In trial participants who were treated with four monthly doses
of RG6346 added to nucleos(t)ide (NUC) antiviral therapy (Group C),
11 of 12 (92%) had mean HBsAg reductions from baseline greater than
1.0 log10 IU/mL by Day 112 (one month after last dose). Seven of
the 12 participants (58%) also achieved HBsAg levels below 100
IU/mL – a level that is associated with a reduced risk of
progression to cirrhosis and hepatocellular carcinoma. Durability
of HBsAg reductions was observed up to Day 448 (one year after the
last dose). Among participants eligible to continue in long-term
follow-up after the dosing period in the longest-observed cohort
(1.5 mg/kg; n=3), the mean reduction in HBsAg from baseline was
1.40 log10 IU/mL at Day 448; one of these participants maintained
greater than a 2.0 log10 IU/mL reduction in HBsAg level from
baseline at Day 448.
“We are pleased by the magnitude and sustainability of HBsAg
suppression with RG6346 seen in our latest Phase 1 results, lasting
up to one year after the last dose administered,” said Shreeram
Aradhye, M.D., Executive Vice President and Chief Medical Officer
at Dicerna. “RNAi is a modality that holds significant promise in
HBsAg suppression, and the results we have seen thus far with
RG6346 are very encouraging, suggesting it could be a strong
foundation for a combination therapy approach with the potential to
achieve functional cures in people with chronic HBV infection.”
Additional data highlights from Group C participants treated
with RG6346 plus NUC therapy (data cutoff October 2020)
included:
- 75% (9 of 12) experienced HBsAg reductions of ≥1.5 log10
IU/mL.
- At Day 112, the mean reduction in HBsAg was 1.39 (SE 0.19)
log10 IU/mL for the 1.5 mg/kg cohort (n=4); 1.80 (SE 0.28) log10
IU/mL for the 3.0 mg/kg cohort (n=4); and 1.64 (SE 0.30) log10
IU/mL for the 6.0 mg/kg cohort (n=4).
- The maximum HBsAg reduction from baseline was 2.7 log10 IU/mL
in a participant given 3.0 mg/kg of RG6346.
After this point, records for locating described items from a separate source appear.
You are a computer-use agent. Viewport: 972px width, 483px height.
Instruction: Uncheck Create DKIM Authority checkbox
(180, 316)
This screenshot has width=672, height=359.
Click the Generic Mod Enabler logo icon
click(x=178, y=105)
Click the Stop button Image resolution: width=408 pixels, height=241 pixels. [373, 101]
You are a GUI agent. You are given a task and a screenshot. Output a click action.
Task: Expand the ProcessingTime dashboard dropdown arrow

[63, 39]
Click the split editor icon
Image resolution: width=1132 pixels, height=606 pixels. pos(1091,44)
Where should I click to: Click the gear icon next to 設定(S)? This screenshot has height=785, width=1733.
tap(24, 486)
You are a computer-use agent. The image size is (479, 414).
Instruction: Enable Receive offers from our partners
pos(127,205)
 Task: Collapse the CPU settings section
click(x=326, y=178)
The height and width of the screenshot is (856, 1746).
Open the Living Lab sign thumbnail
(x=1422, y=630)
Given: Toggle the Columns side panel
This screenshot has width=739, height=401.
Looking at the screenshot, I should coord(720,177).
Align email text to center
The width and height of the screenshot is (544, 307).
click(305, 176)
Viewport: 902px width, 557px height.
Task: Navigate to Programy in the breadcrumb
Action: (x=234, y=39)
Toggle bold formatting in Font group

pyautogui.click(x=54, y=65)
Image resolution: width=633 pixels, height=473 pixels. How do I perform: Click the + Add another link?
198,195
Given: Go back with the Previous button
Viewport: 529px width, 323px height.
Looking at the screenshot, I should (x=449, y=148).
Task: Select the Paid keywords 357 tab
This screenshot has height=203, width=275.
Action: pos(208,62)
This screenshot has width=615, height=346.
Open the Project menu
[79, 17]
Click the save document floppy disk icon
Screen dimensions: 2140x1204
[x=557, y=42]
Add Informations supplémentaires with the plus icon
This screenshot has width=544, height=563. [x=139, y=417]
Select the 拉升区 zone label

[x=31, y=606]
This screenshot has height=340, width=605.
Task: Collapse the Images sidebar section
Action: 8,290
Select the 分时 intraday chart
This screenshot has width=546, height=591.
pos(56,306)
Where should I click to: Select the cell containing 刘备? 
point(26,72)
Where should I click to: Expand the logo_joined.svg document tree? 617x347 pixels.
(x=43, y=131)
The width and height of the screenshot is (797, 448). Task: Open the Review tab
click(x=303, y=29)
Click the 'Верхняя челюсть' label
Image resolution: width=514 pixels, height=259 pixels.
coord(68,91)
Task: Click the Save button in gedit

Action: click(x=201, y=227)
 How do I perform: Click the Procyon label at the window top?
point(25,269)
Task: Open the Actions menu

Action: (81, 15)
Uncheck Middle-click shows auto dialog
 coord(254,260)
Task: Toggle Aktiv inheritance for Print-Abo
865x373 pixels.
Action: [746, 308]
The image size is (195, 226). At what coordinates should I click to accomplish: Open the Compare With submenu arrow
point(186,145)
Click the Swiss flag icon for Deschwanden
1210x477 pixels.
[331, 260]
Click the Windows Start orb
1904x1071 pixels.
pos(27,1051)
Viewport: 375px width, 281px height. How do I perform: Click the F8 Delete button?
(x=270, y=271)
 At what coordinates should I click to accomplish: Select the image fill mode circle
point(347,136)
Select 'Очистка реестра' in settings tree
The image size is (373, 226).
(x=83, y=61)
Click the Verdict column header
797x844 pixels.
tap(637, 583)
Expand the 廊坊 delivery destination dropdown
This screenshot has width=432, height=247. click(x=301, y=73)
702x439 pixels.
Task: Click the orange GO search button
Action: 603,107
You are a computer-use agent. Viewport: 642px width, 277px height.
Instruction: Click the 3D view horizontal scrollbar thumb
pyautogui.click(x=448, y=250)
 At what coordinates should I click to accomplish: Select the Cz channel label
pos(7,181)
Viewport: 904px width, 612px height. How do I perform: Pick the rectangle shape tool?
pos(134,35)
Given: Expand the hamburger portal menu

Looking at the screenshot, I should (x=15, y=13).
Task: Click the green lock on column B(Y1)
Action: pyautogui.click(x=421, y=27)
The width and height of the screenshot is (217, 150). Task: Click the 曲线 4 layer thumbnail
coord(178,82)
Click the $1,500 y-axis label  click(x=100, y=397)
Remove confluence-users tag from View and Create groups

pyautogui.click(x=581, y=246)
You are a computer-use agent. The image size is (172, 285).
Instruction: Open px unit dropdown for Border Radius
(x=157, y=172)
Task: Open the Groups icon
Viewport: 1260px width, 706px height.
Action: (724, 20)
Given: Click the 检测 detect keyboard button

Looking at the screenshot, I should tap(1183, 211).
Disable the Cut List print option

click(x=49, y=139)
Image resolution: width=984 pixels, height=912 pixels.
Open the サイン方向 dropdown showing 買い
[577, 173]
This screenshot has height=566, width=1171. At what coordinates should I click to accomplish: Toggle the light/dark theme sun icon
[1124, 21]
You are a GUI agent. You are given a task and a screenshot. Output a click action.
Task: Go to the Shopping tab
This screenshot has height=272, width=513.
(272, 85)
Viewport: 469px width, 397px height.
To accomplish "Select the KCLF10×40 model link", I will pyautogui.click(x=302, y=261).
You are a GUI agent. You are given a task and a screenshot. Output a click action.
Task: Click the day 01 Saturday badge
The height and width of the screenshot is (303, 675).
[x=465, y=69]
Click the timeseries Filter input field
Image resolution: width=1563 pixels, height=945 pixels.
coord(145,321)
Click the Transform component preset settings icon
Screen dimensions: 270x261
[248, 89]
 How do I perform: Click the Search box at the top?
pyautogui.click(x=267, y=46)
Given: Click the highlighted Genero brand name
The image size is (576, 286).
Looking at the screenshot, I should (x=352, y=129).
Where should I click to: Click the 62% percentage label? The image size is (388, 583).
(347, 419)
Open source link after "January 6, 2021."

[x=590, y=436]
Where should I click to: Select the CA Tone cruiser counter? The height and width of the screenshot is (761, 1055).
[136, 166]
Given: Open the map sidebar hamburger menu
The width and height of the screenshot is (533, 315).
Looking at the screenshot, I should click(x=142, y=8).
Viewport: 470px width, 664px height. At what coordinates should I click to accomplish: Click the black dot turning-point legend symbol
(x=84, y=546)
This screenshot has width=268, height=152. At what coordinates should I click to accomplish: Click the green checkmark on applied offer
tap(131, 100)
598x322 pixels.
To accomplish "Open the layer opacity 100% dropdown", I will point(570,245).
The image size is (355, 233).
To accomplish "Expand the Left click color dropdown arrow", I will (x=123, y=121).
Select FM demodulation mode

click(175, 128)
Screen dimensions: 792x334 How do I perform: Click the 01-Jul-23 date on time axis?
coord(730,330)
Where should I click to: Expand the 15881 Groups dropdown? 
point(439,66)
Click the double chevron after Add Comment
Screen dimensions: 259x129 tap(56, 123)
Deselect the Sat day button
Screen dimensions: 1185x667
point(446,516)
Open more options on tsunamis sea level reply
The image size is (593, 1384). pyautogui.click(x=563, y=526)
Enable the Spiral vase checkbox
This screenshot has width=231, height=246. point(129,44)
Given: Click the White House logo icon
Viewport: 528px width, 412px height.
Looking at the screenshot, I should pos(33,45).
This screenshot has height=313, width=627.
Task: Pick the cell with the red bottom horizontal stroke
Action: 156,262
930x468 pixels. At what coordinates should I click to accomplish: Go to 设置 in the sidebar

- 83% (10 of 12) entered conditional follow-up. Participants were
eligible to enter the conditional follow-up period if they had
HBsAg reductions from baseline of ≥1.0 log10 IU/mL at the end of
the treatment period.
- 67% (8 of 12) entered conditional follow-up and had ≥1.0 log10
IU/mL HBsAg reduction from baseline at the last observed time
point, which ranged from Day 140 to Day 448.
- Similar mean maximum HBsAg log10 IU/mL reductions were observed
independent of hepatitis B e-antigen status (HBeAg levels are an
indicator of active HBV replication and high infectivity).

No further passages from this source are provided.